• **Dataset records**:
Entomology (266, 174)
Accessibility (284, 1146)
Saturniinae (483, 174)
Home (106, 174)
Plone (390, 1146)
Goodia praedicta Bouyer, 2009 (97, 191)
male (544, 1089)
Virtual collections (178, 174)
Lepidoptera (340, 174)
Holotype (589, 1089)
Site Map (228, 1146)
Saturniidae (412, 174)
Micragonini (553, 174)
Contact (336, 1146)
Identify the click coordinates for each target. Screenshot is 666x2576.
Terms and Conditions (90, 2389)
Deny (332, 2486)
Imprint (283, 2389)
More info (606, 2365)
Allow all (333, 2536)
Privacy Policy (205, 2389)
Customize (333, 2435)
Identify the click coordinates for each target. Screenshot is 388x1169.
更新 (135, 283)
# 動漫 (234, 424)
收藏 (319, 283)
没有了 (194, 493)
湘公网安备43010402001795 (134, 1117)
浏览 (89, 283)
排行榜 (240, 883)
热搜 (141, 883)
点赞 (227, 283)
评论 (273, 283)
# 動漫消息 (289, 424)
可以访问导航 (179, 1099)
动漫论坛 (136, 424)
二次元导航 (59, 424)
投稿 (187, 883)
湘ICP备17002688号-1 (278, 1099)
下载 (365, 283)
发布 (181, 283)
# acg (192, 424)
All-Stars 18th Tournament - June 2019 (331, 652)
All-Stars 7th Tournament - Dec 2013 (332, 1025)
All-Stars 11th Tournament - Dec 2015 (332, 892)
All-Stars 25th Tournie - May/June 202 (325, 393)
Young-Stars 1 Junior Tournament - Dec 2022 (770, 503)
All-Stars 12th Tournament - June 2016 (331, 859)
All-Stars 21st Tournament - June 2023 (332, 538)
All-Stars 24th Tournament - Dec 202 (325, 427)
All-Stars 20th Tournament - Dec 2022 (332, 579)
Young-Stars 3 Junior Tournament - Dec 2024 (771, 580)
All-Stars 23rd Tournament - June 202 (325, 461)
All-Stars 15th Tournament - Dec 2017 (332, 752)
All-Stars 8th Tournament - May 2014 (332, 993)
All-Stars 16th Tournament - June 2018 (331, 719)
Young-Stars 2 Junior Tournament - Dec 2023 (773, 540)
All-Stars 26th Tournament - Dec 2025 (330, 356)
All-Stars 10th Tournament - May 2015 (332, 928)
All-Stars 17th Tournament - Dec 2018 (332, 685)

• **Task instructions**: Copy every row above word for word.

• **Answer to this problem**:
Entomology (266, 174)
Accessibility (284, 1146)
Saturniinae (483, 174)
Home (106, 174)
Plone (390, 1146)
Goodia praedicta Bouyer, 2009 (97, 191)
male (544, 1089)
Virtual collections (178, 174)
Lepidoptera (340, 174)
Holotype (589, 1089)
Site Map (228, 1146)
Saturniidae (412, 174)
Micragonini (553, 174)
Contact (336, 1146)
Identify the click coordinates for each target. Screenshot is 666x2576.
Terms and Conditions (90, 2389)
Deny (332, 2486)
Imprint (283, 2389)
More info (606, 2365)
Allow all (333, 2536)
Privacy Policy (205, 2389)
Customize (333, 2435)
Identify the click coordinates for each target. Screenshot is 388x1169.
更新 (135, 283)
# 動漫 (234, 424)
收藏 (319, 283)
没有了 (194, 493)
湘公网安备43010402001795 (134, 1117)
浏览 (89, 283)
排行榜 (240, 883)
热搜 (141, 883)
点赞 (227, 283)
评论 (273, 283)
# 動漫消息 (289, 424)
可以访问导航 (179, 1099)
动漫论坛 (136, 424)
二次元导航 (59, 424)
投稿 (187, 883)
湘ICP备17002688号-1 (278, 1099)
下载 (365, 283)
发布 (181, 283)
# acg (192, 424)
All-Stars 18th Tournament - June 2019 (331, 652)
All-Stars 7th Tournament - Dec 2013 (332, 1025)
All-Stars 11th Tournament - Dec 2015 (332, 892)
All-Stars 25th Tournie - May/June 202 (325, 393)
Young-Stars 1 Junior Tournament - Dec 2022 (770, 503)
All-Stars 12th Tournament - June 2016 (331, 859)
All-Stars 21st Tournament - June 2023 (332, 538)
All-Stars 24th Tournament - Dec 202 (325, 427)
All-Stars 20th Tournament - Dec 2022 (332, 579)
Young-Stars 3 Junior Tournament - Dec 2024 (771, 580)
All-Stars 23rd Tournament - June 202 (325, 461)
All-Stars 15th Tournament - Dec 2017 (332, 752)
All-Stars 8th Tournament - May 2014 (332, 993)
All-Stars 16th Tournament - June 2018 (331, 719)
Young-Stars 2 Junior Tournament - Dec 2023 (773, 540)
All-Stars 26th Tournament - Dec 2025 (330, 356)
All-Stars 10th Tournament - May 2015 (332, 928)
All-Stars 17th Tournament - Dec 2018 (332, 685)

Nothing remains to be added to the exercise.